A couple of weeks after I mentioned to Jerome that I thought he might be a figment of my imagination, he vanished. Gunship Nutmeg appeared on eBay and was sold, within days, without the purchaser even asking for a viewing. Probably the only way that a thirty-year-old boat sounding like a coal scuttle on spin cycle, could have been sold for 14.5K.
Back when we were in Bath, Jerome once told me he’d read that the average Continuous Cruiser lasts for less than eighteen months. He didn’t realise then that he was foretelling his own fate. To be fair, Jerome seemed unperturbed at the prospect of another Winter of ash-pan-emptying and frozen Elsans. The literary parallel to explain his departure is more “Mills and Boon” than “One Day in the Life of Ivan Denisovich”.
An old flame reappeared in his life and, in two warbles of a didgeridoo, Curvie was whisked away, in her travel-basket, to the London flat of his new squeeze. I doubt that any Barbara Cartland novel ever included the appearance of a mouse in the bed but the genre could do with a refresh.
So, no longer will a cheery visage appear at my bows of an evening, trying to cadge a beer, clothes-pegs, coal, or kindling. A new Jerome-free-phase of my journey has begun. I’ll miss him of course, but he is already talking about paying a visit, so this blog may not have seen the last of him.

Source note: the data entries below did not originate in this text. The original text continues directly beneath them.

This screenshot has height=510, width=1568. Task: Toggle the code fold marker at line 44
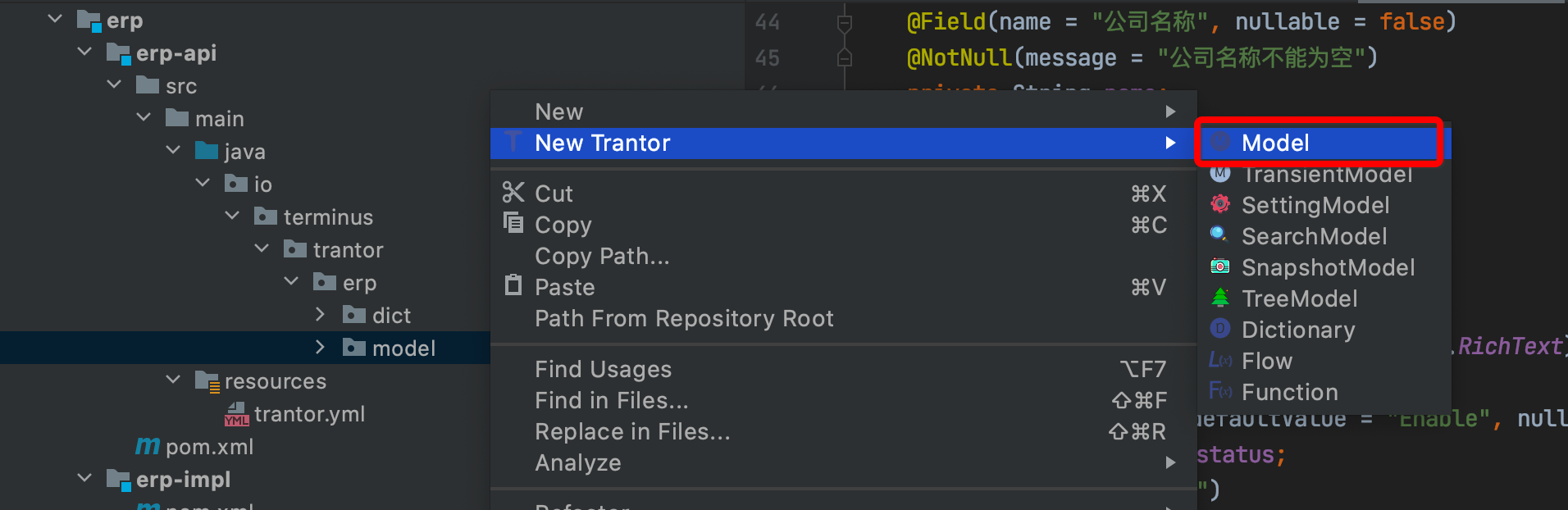[844, 21]
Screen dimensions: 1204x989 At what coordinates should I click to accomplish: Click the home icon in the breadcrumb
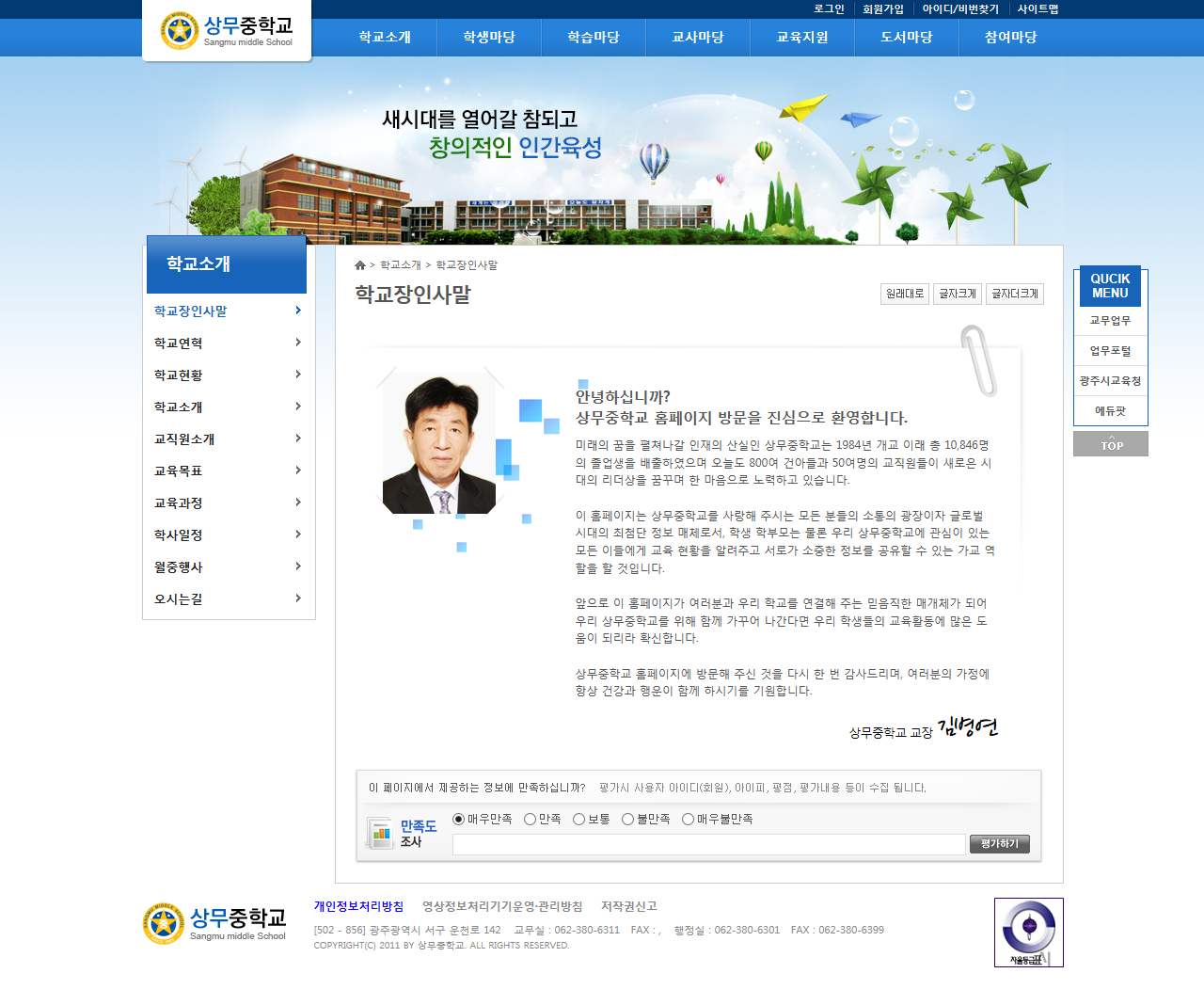(x=359, y=265)
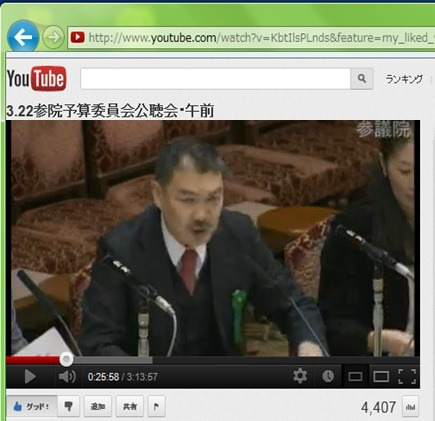Click the flag report icon
The height and width of the screenshot is (421, 435).
click(156, 406)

The new era began with a passage through the Braunston Tunnel. I was in there for three quarters of an hour, progressing at a steady 1.5mph. Three minutes in to it, my headlamp started flickering, and threatened to die completely. Thankfully, the Blue-Tack with which I’d secured the bulb in place must have melted sufficiently for the circuit to be restored. Passing a boat coming in the opposite direction is a rather surreal experience.
Shortly afterwards, I shared seven locks with a gent of a military bearing called Steve. With his generous moustache, bullet-shaped head, and steely gaze, he would be a shoe-in for the role of Lord Cardigan in a remake of “The Charge of the Light Brigade”. Not a man to whom, on the eve of battle, you’d want to say “I’ve a bit of an iffy tummy, mind if I sit this one out?”.

At our second lock, I asked what line of business he was in. The reply was “I’ve recently retired as a Military Planner for the M.O.D. Chemical factories, now you see ‘em, now you don’t”. We gelled into a rather efficient lock-operating-team. Perhaps some of his military efficiency rubbed off on me. While I strained at a winch to raise a lock paddle, I thanked fate for directing me into a career in which the most awkward moral question I have to contend with is: “Do I bend this cataloguing rule, while inserting metadata into that database field?”.
Boat-life has posed a tricky question of late though, which is: “Do I head off onto the River Nene and Great Ouse in Winter, or play it safe, and loaf around on the Grand Union Canal until Spring?”.
Doing the former runs the risk of the boat rising in flood water and being deposited, high and dry on land, when the waters recede. In such a scenario, one would have to arrange for a crane (see below) to be lifted onto the back of a lorry and transported to the vicinity of the vessel. This assumes that the boat has not come to rest on an island, or a steep slope. If the boat can be returned to the water, one wouldn’t see much change out of ten thousand pounds.

I’ve decided that I shall not be doing the marine equivalent of waving a sabre while charging my steed at the Russian guns. Instead, I’ll be loafing around on the Grand Union Canal, consuming the sausage rolls served up at Daisy’s Bakin’ Butty.